Print the entire update on medical-legal reports for workers' compensation below, word for word.

(Beginning of Extract to read)

August 2005 – Medical Legal Reports for Work Comp
Two newsworthy items here.
First, the Administrative Director (AD) of the Division of Industrial Relations was considering some significant changes in the Official Medical Legal Fee Schedule (OMLFS) which would have reduced payment for those of you that do Agreed Medical Evaluations and Qualified Medical Evaluations. I have it on some authority (Phil Lippe, CANS Work Comp guru) that she was persuaded to drop the payment reduction provisions but left intact some slight increases. I wish I could report that CANS played a role in this but it appears the ball was carried by the California Medical Association without the help of our lobbyist. Oh well, it’s the outcome that counts.

Second, for those of you hoping to apply the old State of California Schedule for Permanent Disabilities, 1997 edition to those Comp cases well established prior to the new rules requiring the use of the AMA Guides that went into effect in April of 2004, a recent Appeals Court decision suggests that if the comp case was not closed prior to April, 2004, all disability ratings will have to employ the AMA Guides. The court noted that all pending workers’ compensation cases are subject to the provisions of SB 899 (which includes the AMA Guides provision) regardless of the date of injury. Based on an analysis of legislative intent by the seventh division of the Second District Court of Appeal, the court concluded that injuries occurring before the effective date of the amendments are subject to SB 899 if no final judgment has been entered in the case.

(End of Extract to read)
(Beginning of Recorded information)

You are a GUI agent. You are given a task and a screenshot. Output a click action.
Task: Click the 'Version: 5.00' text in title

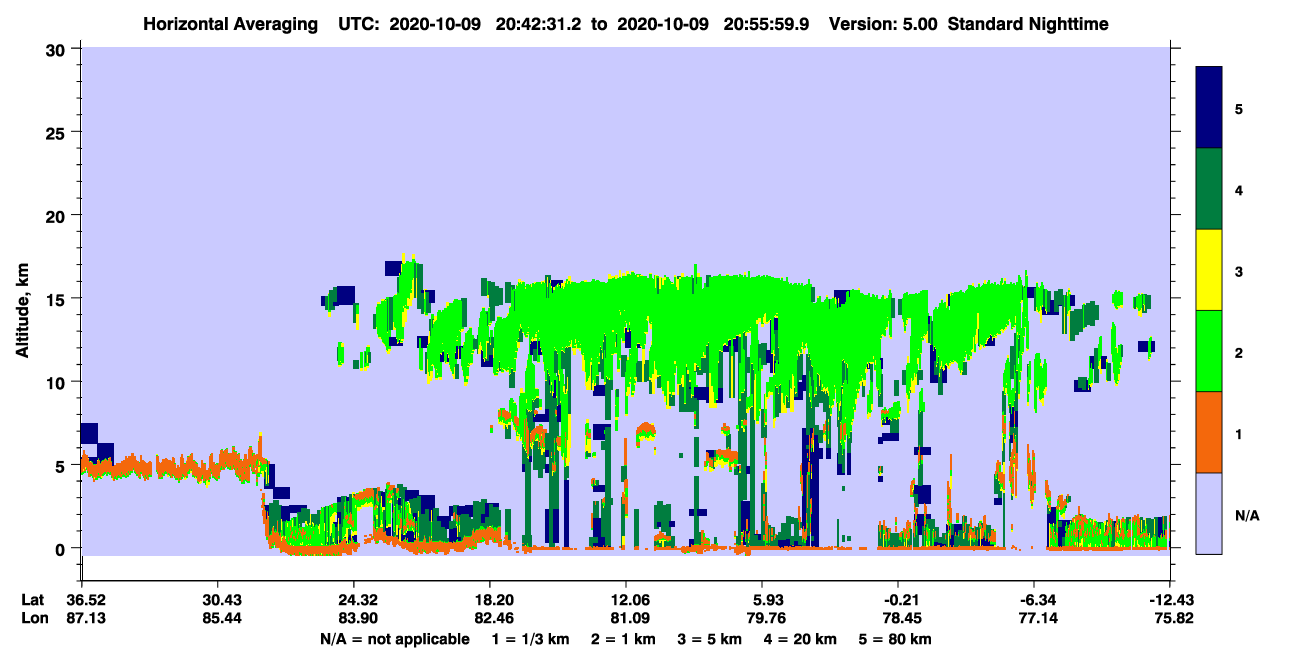tap(883, 23)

(End of Recorded information)

Finished task:
August 2005 – Medical Legal Reports for Work Comp
Two newsworthy items here.
First, the Administrative Director (AD) of the Division of Industrial Relations was considering some significant changes in the Official Medical Legal Fee Schedule (OMLFS) which would have reduced payment for those of you that do Agreed Medical Evaluations and Qualified Medical Evaluations. I have it on some authority (Phil Lippe, CANS Work Comp guru) that she was persuaded to drop the payment reduction provisions but left intact some slight increases. I wish I could report that CANS played a role in this but it appears the ball was carried by the California Medical Association without the help of our lobbyist. Oh well, it’s the outcome that counts.

Second, for those of you hoping to apply the old State of California Schedule for Permanent Disabilities, 1997 edition to those Comp cases well established prior to the new rules requiring the use of the AMA Guides that went into effect in April of 2004, a recent Appeals Court decision suggests that if the comp case was not closed prior to April, 2004, all disability ratings will have to employ the AMA Guides. The court noted that all pending workers’ compensation cases are subject to the provisions of SB 899 (which includes the AMA Guides provision) regardless of the date of injury. Based on an analysis of legislative intent by the seventh division of the Second District Court of Appeal, the court concluded that injuries occurring before the effective date of the amendments are subject to SB 899 if no final judgment has been entered in the case.